Bans on certain types of products such as expanded polystyrene (foam) containers, plastic bags, and most recently plastic straws, have been causing headaches. Here are ten tips to help make sense of the changing landscape of packaging materials, environmental claims, and disposal pathways.
- The term biodegradable is often used to market products but can be misleading. For example, an aluminum can is biodegradable…in 200 years. On the other hand, a banana, when buried in a sanitary landfill, will never biodegrade.
- Compostable is another term that needs clarification. Products that are BPI Certified compostable must be processed in a commercial composting facility in order to be converted into the nutrient-rich compost material that can be reused in agricultural applications. If a compostable product ends up in a landfill, it remains intact.
- All plastics are recyclable however not are all are economically feasible. Polyethylene terephthalate (PETE) is the most commonly recycled plastic in both residential and commercial recycling programs. This type of plastic is used to make many types of clear plastic packaging and bottles and can be recycled multiple times.
- Cardboard and paper are recyclable but must be free of contaminants such as food, grease, and other debris.
- Many alternative raw materials can be used to make foodservice packaging including bio-based and rapidly renewable materials that may also be compostable when certified and appropriately processed.
a. Bamboo is the fastest growing plant on the planet, growing as much as 24” in a day. The material is used to make compostable plates, cutlery, and straws.
b. Sugarcane Pulp, also called Bagasse, is a byproduct of the harvesting process. It is used to make compostable plates, bowls, and other containers.
c. Wheat straw is another rapidly renewable material that can be used similarly to sugarcane pulp, also compostable.

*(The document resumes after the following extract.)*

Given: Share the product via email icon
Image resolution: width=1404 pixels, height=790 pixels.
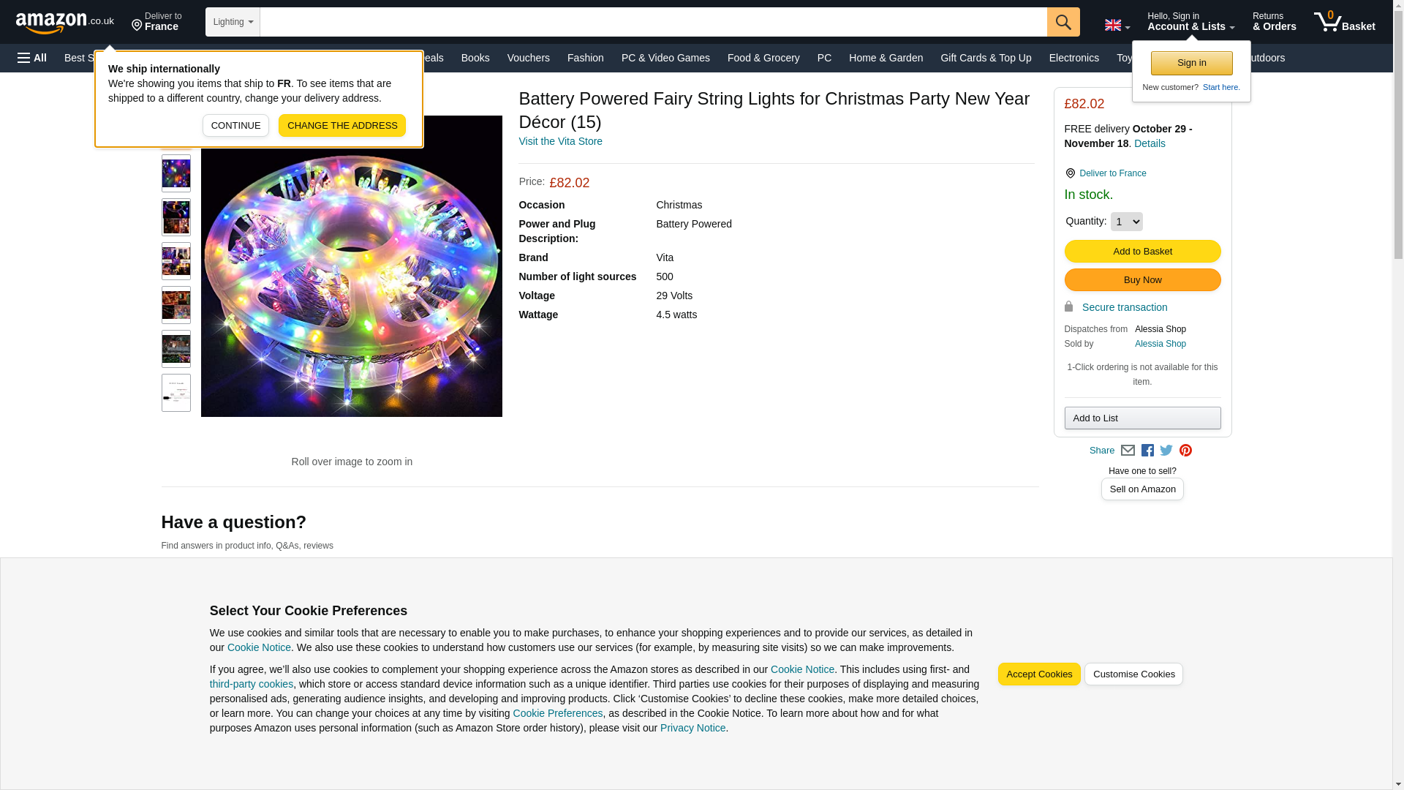Looking at the screenshot, I should (x=1128, y=451).
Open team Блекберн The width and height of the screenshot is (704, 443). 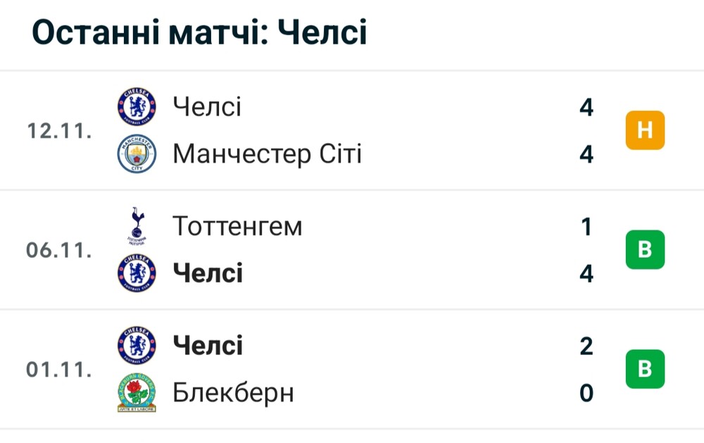tap(234, 393)
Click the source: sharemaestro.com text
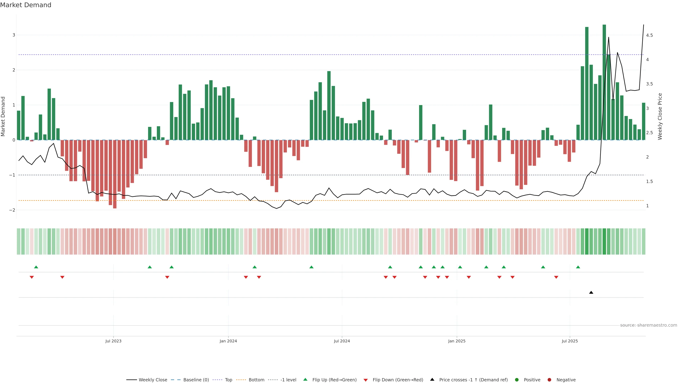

d. Cornstarch, when converted into polylactic acid (PLA), is made into compostable cups, lids, and straws. Although the material looks like plastic, is not suitable for hot applications.
e. Palm sheaths naturally dry and fall from trees. They are collected and converted into compostable plates, bowls, and containers.
- The disposal process may be the most challenging part of the equation. An operator can use recyclable and compostable packaging and supplies, but the consumer must then dispose of the item into the correct collection bin. Cross-contamination of recyclables or compostables will result in the load ending up in the landfill.
- For on-premises disposal, using prominent signage including pictograms can help educate staff and customers. Video monitors are another option and may be more attention-grabbing than static signs.
- Custom-print packaging can convey your sustainability messaging and include instructions for proper disposal, on-site or off.
- Although there are many sustainable alternatives, it is still important to ensure that the packaging performs correctly and increases customer satisfaction. Test all options for temperature and humidity control, strength, grease-resistance, and presentation.
- Going green is not black and white. Work with an experienced supplier partner to select the most appropriate packaging and supplies for your unique situation.